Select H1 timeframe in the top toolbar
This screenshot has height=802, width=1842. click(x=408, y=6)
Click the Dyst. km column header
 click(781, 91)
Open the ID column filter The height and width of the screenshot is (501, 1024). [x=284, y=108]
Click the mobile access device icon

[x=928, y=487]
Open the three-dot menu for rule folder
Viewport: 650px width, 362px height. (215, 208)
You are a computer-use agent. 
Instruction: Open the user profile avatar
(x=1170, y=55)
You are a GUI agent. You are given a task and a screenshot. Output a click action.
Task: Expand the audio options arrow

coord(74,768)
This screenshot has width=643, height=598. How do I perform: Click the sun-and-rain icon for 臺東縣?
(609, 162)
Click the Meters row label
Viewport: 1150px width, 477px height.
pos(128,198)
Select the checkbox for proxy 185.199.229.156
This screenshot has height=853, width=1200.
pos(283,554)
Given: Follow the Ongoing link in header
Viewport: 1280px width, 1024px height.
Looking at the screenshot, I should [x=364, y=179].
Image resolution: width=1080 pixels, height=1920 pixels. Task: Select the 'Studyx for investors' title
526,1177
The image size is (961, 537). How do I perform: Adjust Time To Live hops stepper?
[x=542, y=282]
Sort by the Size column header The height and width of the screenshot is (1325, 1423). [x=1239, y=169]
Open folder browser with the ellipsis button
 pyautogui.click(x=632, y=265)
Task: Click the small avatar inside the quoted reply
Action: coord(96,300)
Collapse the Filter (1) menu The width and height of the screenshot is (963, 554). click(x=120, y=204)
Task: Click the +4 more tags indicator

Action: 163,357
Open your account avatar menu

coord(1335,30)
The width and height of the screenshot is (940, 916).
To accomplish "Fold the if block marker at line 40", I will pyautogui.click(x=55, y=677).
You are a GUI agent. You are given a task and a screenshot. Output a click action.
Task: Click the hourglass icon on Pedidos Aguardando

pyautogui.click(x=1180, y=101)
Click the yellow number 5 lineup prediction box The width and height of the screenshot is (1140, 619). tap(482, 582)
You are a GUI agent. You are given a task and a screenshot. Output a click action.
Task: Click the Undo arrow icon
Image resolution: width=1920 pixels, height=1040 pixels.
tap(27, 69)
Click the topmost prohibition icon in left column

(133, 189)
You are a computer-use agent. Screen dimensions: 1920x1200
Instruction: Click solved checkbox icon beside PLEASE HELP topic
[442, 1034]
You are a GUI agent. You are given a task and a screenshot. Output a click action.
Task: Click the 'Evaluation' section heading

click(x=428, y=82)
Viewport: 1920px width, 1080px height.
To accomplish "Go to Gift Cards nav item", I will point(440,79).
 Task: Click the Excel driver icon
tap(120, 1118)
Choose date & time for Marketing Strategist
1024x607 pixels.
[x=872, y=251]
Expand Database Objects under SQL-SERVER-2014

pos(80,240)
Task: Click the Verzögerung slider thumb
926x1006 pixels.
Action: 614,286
^^^^^^^^
EXERCISE DESCRIPTION:
Copy every item above word for word, with nothing added or left out.

SOLUTION:
Select H1 timeframe in the top toolbar
This screenshot has height=802, width=1842. click(x=408, y=6)
Click the Dyst. km column header
 click(781, 91)
Open the ID column filter The height and width of the screenshot is (501, 1024). [x=284, y=108]
Click the mobile access device icon

[x=928, y=487]
Open the three-dot menu for rule folder
Viewport: 650px width, 362px height. (215, 208)
You are a computer-use agent. 
Instruction: Open the user profile avatar
(x=1170, y=55)
You are a GUI agent. You are given a task and a screenshot. Output a click action.
Task: Expand the audio options arrow

coord(74,768)
This screenshot has width=643, height=598. How do I perform: Click the sun-and-rain icon for 臺東縣?
(609, 162)
Click the Meters row label
Viewport: 1150px width, 477px height.
pos(128,198)
Select the checkbox for proxy 185.199.229.156
This screenshot has height=853, width=1200.
pos(283,554)
Given: Follow the Ongoing link in header
Viewport: 1280px width, 1024px height.
Looking at the screenshot, I should [x=364, y=179].
Image resolution: width=1080 pixels, height=1920 pixels. Task: Select the 'Studyx for investors' title
526,1177
The image size is (961, 537). How do I perform: Adjust Time To Live hops stepper?
[x=542, y=282]
Sort by the Size column header The height and width of the screenshot is (1325, 1423). [x=1239, y=169]
Open folder browser with the ellipsis button
 pyautogui.click(x=632, y=265)
Task: Click the small avatar inside the quoted reply
Action: coord(96,300)
Collapse the Filter (1) menu The width and height of the screenshot is (963, 554). click(x=120, y=204)
Task: Click the +4 more tags indicator

Action: 163,357
Open your account avatar menu

coord(1335,30)
The width and height of the screenshot is (940, 916).
To accomplish "Fold the if block marker at line 40", I will pyautogui.click(x=55, y=677).
You are a GUI agent. You are given a task and a screenshot. Output a click action.
Task: Click the hourglass icon on Pedidos Aguardando

pyautogui.click(x=1180, y=101)
Click the yellow number 5 lineup prediction box The width and height of the screenshot is (1140, 619). tap(482, 582)
You are a GUI agent. You are given a task and a screenshot. Output a click action.
Task: Click the Undo arrow icon
Image resolution: width=1920 pixels, height=1040 pixels.
tap(27, 69)
Click the topmost prohibition icon in left column

(133, 189)
You are a computer-use agent. Screen dimensions: 1920x1200
Instruction: Click solved checkbox icon beside PLEASE HELP topic
[442, 1034]
You are a GUI agent. You are given a task and a screenshot. Output a click action.
Task: Click the 'Evaluation' section heading

click(x=428, y=82)
Viewport: 1920px width, 1080px height.
To accomplish "Go to Gift Cards nav item", I will point(440,79).
 Task: Click the Excel driver icon
tap(120, 1118)
Choose date & time for Marketing Strategist
1024x607 pixels.
[x=872, y=251]
Expand Database Objects under SQL-SERVER-2014

pos(80,240)
Task: Click the Verzögerung slider thumb
926x1006 pixels.
Action: 614,286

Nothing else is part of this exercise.